Tras ello, la firma de capitales españoles señaló que ha colaborado con las diligencias que han requerido las respectivas autoridades. Funcionarios de la PDI retiraron una laptop y carpetas tras el operativo en la sucursal en calle Agustinas.
"El banco tiene una política de tolerancia cero frente a cualquier conducta que se aparte de la ley o de la normativa vigente. En caso de verificarse responsabilidades individuales, se adoptarán todas las medidas que correspondan conforme a nuestros protocolos internos y a la legislación aplicable", indicó.
Banco Santander agregó que evitarán realizar más comentarios sobre aspectos específicos de la investigación, con el objetivo de no interferir en las diligencias, según indicó.
"Reiteramos nuestra total disposición para colaborar con las autoridades y contribuir al esclarecimiento de los hechos", cerró el banco.
Investigación en curso
Más tarde, el fiscal regional metropolitno sur Héctor Barros, a cargo de la investigación, entregó nuevos antecedentes del operativo y señaló que mayores detalles serán expuestos durante las audiencias de formalización.
Entre las causas que justificaron el megaoperativo, apuntó que fueron contrabando, el lavado de activos, la asociación ilícita y la asociación criminal.
Barros explicó que, en este caso, se solicitaron 19 órdenes de detención contra personas que se encontraban en el país, de las cuales se concretaron 18. A ellas se sumaron otras dos personas detenidas en situación de flagrancia con dinero incautado.
El fiscal también descartó que otro ejecutivo del banco esté siendo investigado en esta causa. “Tenemos una audiencia en la que vamos a exponer todos esos antecedentes”, sostuvo.
Respecto del rol del funcionario bancario indagado, Barros precisó que las operaciones no se habrían realizado a través de la institución financiera. “El lavado que él hace, o en lo que se vincula, tiene que ver con operaciones internacionales, en este caso en particular para el Tren de Aragua.

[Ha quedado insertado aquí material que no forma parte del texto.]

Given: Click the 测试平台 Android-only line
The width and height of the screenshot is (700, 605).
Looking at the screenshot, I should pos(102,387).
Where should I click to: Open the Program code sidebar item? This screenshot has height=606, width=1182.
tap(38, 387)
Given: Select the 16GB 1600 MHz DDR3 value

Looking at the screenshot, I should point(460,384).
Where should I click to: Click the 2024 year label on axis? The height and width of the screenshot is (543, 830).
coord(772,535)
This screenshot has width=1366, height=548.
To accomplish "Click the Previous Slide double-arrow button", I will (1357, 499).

De eso estamos hablando. No estamos hablando de que el banco, o a través del banco, hacía esto, sino que él tenía muchas cuentas abiertas en distintos bancos y, a partir de ahí, empezaba a operar”, precisó.

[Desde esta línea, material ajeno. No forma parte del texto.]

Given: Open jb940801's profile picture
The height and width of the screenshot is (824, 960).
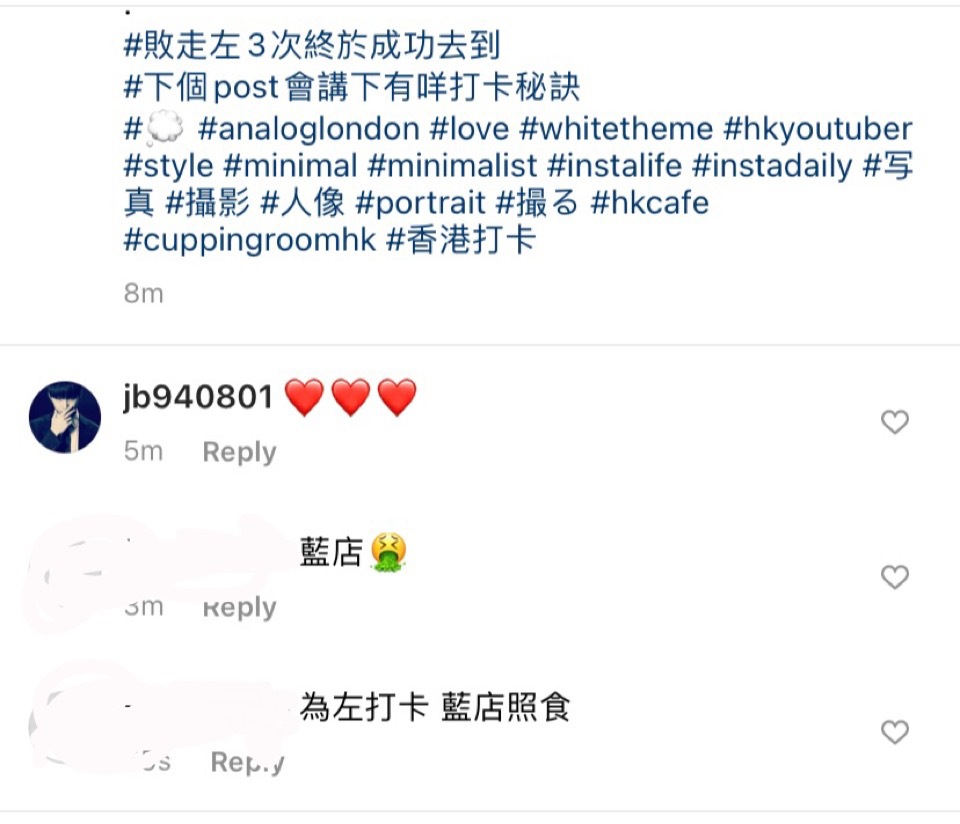Looking at the screenshot, I should coord(65,417).
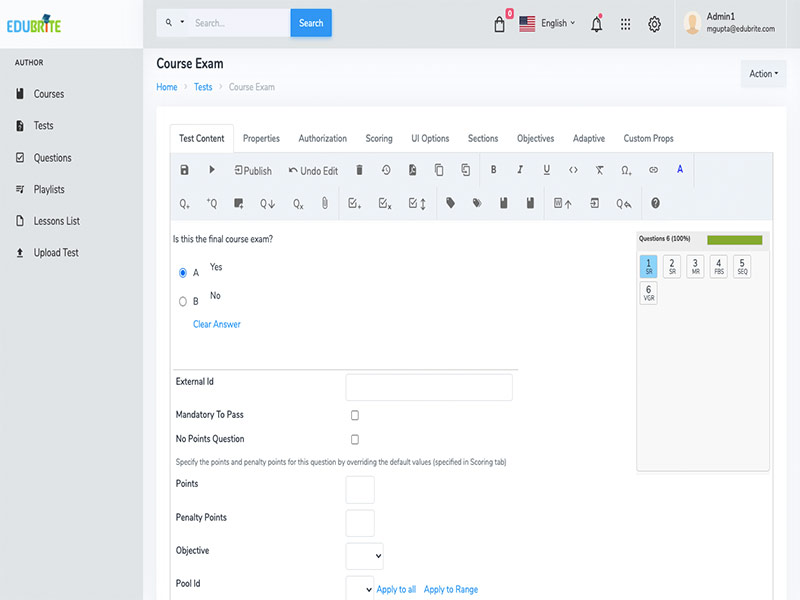Switch to the Scoring tab

tap(378, 138)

El persecutor agregó que la investigación apunta a un flujo relevante de recursos enviados fuera del país. “Estamos hablando de una cifra superior a $78 mil millones que salieron de nuestro país a través de empresas de criptomonedas hacia otros países. (...) Efectivamente, uno de los mayores lavados que hemos tenido en nuestro país vinculado con el Tren de Aragua”, dijo.

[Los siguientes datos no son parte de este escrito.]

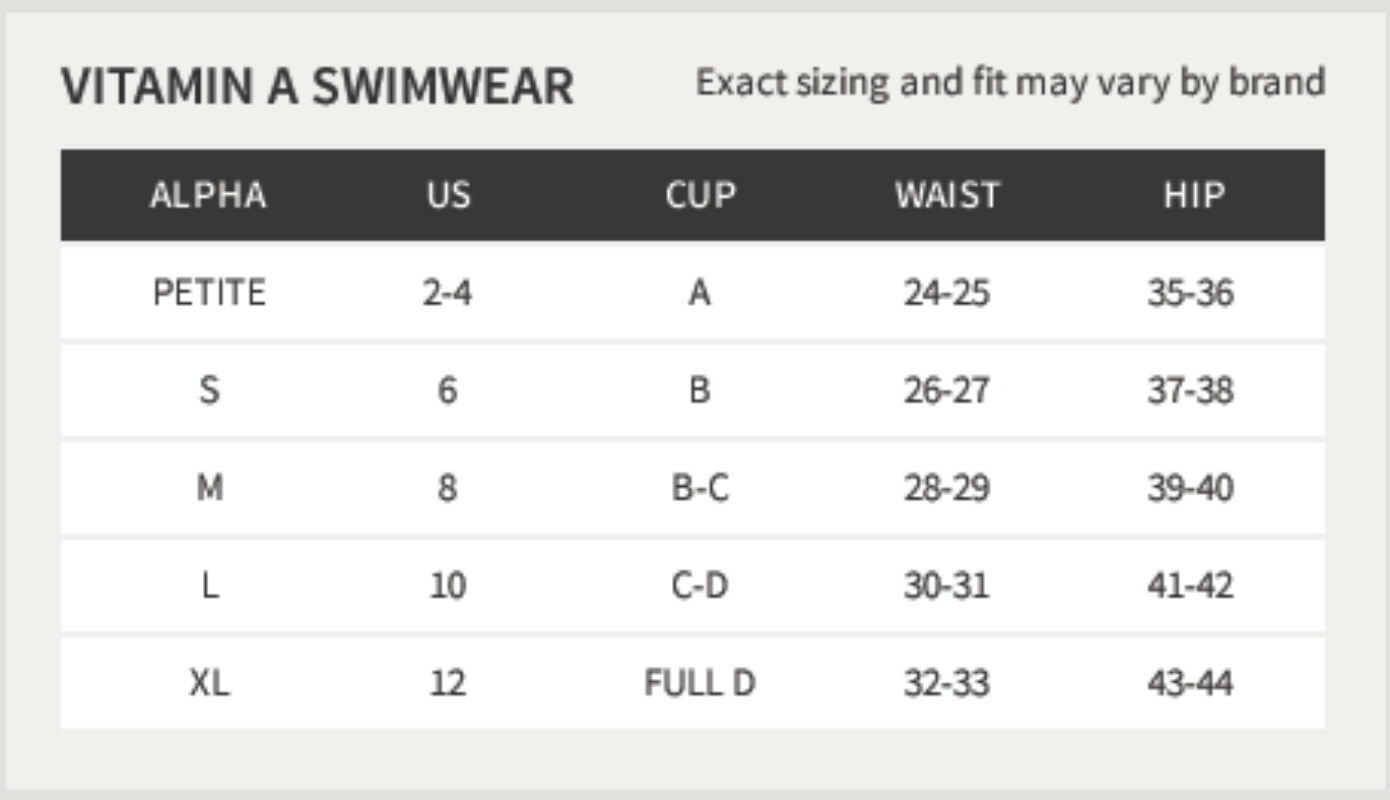Screen dimensions: 1390x800
Task: Click the US size 12 cell
Action: [x=447, y=683]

Desde la PDI también entregaron detalles del operativo y señalaron que la indagatoria involucra diversos delitos asociados al crimen organizado.
Y agregaron que, dentro de la información -que se mantiene bajo reserva-, también se habrían detectado flujos financieros vinculados a otras actividades ilícitas. “Lo que se puede señalar de flujo financiero es que se establecieron también ganancias propias de actividades relacionadas con la trata de personas con fines de explotación sexual y secuestro. No solo extorsiones”, añadieron.